→ What the task requires:
Give the stretch of rows from the line containing "Given: Click the TSLA.O stock ticker link" through the end of the rows as a JSON list of strings, one per line, omitting blank lines. Cover only that stretch.

→ Data listing:
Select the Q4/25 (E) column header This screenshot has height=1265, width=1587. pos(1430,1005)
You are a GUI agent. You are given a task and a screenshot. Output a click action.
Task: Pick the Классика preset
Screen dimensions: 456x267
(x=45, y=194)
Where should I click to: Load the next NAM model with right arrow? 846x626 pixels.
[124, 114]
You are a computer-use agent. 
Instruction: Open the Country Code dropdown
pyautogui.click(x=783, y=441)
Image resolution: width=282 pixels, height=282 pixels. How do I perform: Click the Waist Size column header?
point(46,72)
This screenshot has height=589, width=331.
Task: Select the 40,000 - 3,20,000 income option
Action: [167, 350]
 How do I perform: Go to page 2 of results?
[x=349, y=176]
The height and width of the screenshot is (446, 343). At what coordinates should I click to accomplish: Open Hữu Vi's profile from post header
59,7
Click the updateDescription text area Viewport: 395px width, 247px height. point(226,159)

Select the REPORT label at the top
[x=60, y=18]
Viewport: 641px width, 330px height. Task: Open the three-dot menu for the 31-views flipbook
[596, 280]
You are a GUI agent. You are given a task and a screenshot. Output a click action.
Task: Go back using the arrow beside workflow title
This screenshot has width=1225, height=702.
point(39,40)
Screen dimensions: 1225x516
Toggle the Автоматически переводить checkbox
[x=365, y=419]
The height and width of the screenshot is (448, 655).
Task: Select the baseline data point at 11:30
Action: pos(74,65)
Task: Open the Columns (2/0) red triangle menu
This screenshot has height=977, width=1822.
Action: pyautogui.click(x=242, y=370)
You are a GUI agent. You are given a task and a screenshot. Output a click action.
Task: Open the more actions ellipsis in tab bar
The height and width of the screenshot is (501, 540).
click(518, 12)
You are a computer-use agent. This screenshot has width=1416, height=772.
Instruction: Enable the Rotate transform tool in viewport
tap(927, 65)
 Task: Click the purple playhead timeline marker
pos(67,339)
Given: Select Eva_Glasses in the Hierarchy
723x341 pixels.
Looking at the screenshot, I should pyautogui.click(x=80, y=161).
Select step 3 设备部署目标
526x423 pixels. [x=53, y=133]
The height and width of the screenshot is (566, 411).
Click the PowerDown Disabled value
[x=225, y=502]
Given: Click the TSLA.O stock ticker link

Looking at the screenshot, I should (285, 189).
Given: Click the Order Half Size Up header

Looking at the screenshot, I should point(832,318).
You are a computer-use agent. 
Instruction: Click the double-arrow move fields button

→ The completed task:
[
  "Given: Click the TSLA.O stock ticker link",
  "Looking at the screenshot, I should (285, 189).",
  "Given: Click the Order Half Size Up header",
  "Looking at the screenshot, I should point(832,318).",
  "You are a computer-use agent. ",
  "Instruction: Click the double-arrow move fields button"
]